Yukarıdaki bilgiler ışığında faşistlerin kabul edemeyeceği bilmem ne bilmem ne diyen kürtleri ya da kürdofilileri benimle tartışmaya davet ettiğim, hazımsızlık yaratan, türkiye'nin bugünkü sosyolojik yapısını etkileyecek gerçekliğin inkar edilmesidir...
kürt tealini kurarken, milli aşireti fransızlarla birleşirken, koçgiri'yi çıkartırken, cemil çeto'yu çıkartırken, ali bati'i çıkartırken, çanakkale'de savaştan kaçarken; geriye kalan bir manga askerle bereber kazanılmış değilse eğer.
o zaman ne olduğu önemli değil şimdiye bakalım, bölmek isteyen kim herkes biliyor, savaşı beraber kazandık ne yapacağız şimdi beraber kazandık diye memleketi ortadan bölelim o zaman.
o dönem, sadece kürt teali cemiyeti kuruldu sanan ve o şekilde entry giren insanlara hayran kaldım sözlük. sanki ''milli varlığa düşman cemiyetler'' başlığı altında, yalnızca kürt teali cemiyeti vardı ya da bu kürt teali cemiyetine bütün kürtler katıldı vesaire şeklinde yazılmış ya bravo. hayır yani bilmesek inanacağız bizler de...
yarım yamalak bilgiyle insanları galeyana getirenler olduğu sürece, bu tür olaylar bir şekilde devam edecektir... hiçbir zaman kürtler, azınlık olarak kabul edilmedi yurdumuzda. hep bizdendiler ve hep kardeştik biz. taa ki belli bir zamana gelinipte farklı olaylar olana kadar...
evet, kürtlerle birlikte kazanılmıştır kurtuluş savaşı, tıpkı aynı toprakta yaşadığımız diğer halklarla birlikte kazanıldığı gibi.
dönemin şartlarındaki ulaşım koşullarında güneydoğu'dan onbinlerce kişi kurtuluş savaşına katılmıştır. az şehit verilmesi savaşa onbinlece kişinin katılmadığı anlamına gelmez.

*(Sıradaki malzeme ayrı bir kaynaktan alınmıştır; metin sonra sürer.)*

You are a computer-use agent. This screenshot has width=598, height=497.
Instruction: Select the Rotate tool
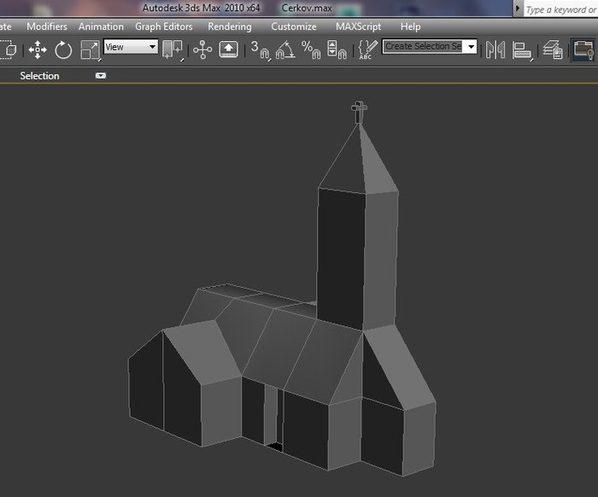(63, 50)
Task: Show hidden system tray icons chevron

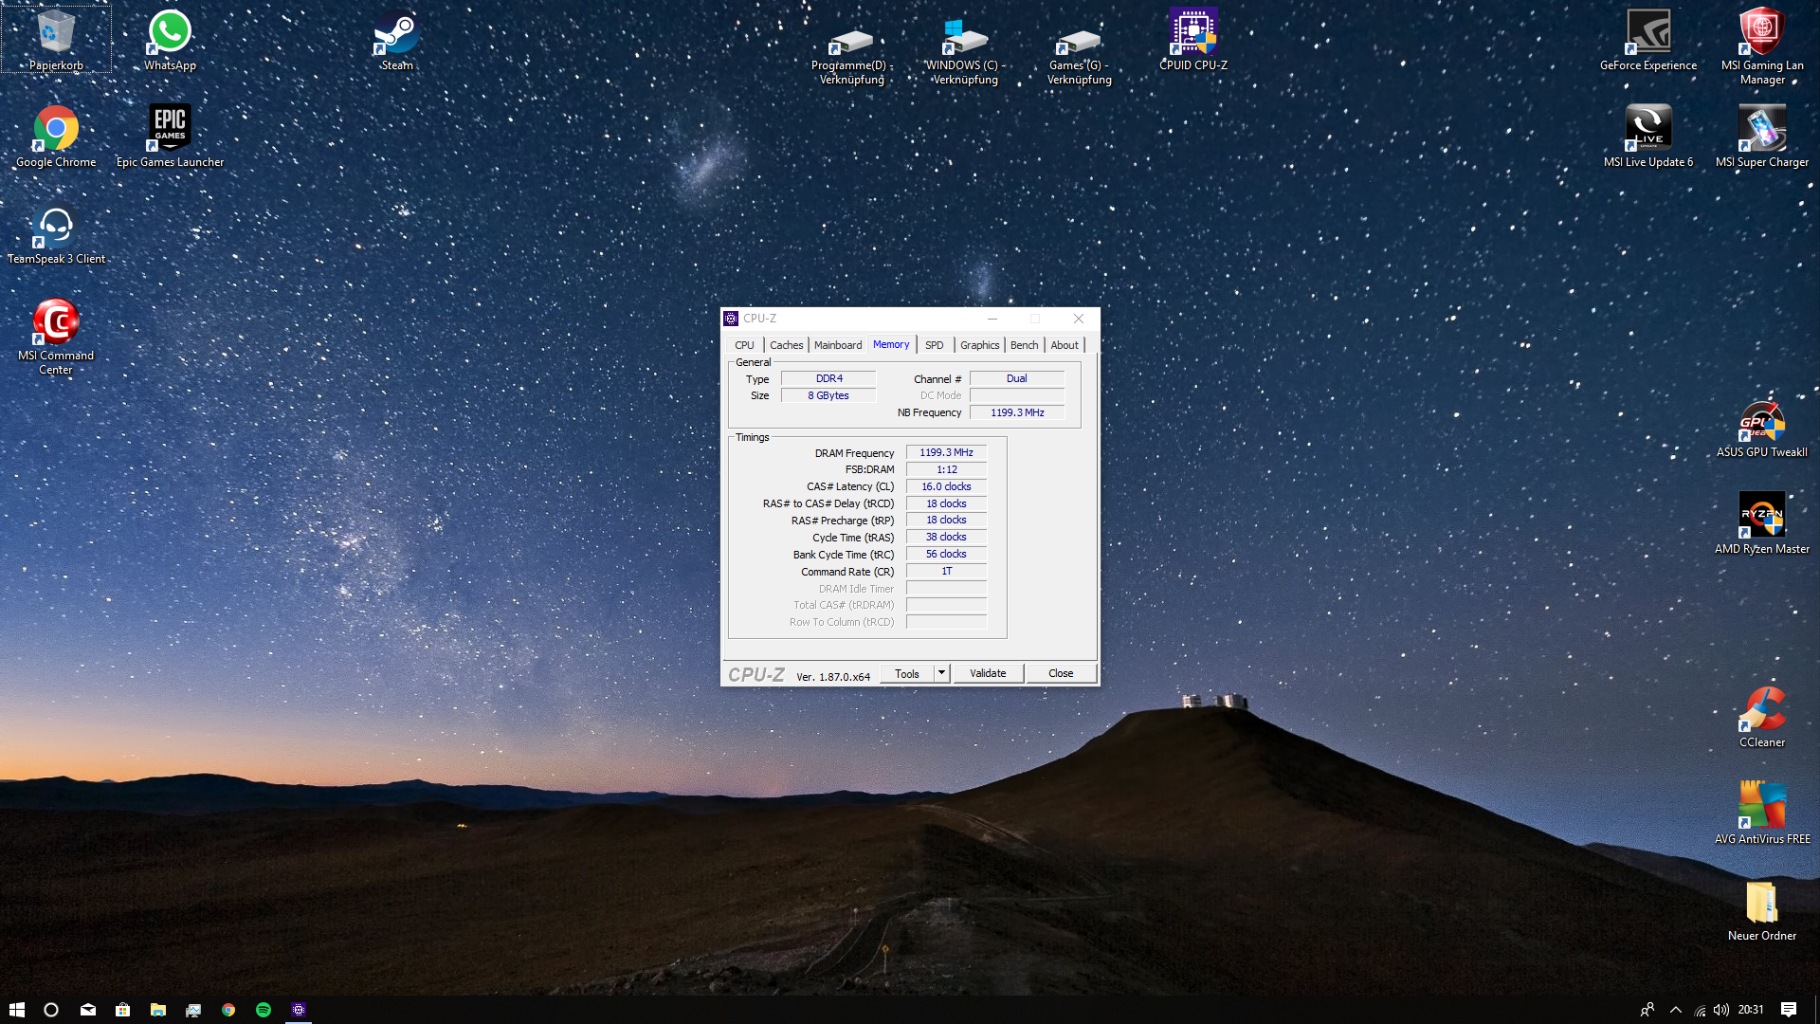Action: point(1676,1010)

ayırca rakamlar düzenli ordu rakamlarıdır. çetelerin , grupların verdiği müdafa bu sayılara dahil değildir.
doğru yahut yanlış pek önemli olmayan noktadır. urfada, antepte halk yardım almadan tek başına savaştı, egede emperyalizmle dağılmış ordunun bıraktıklarıyla savaştı. önemli olan 7 düvele emperyal hükümetlere karşı kazanılan zafer orada mehmet ağanın oğlu kürttü savaştan kaçtı, temel reisin kızı istanbuldan silah taşıdıyla olacak iş değil. zaferi övmek bizim işimiz kürtü , lazı yapılan savaşla ayırmak değil.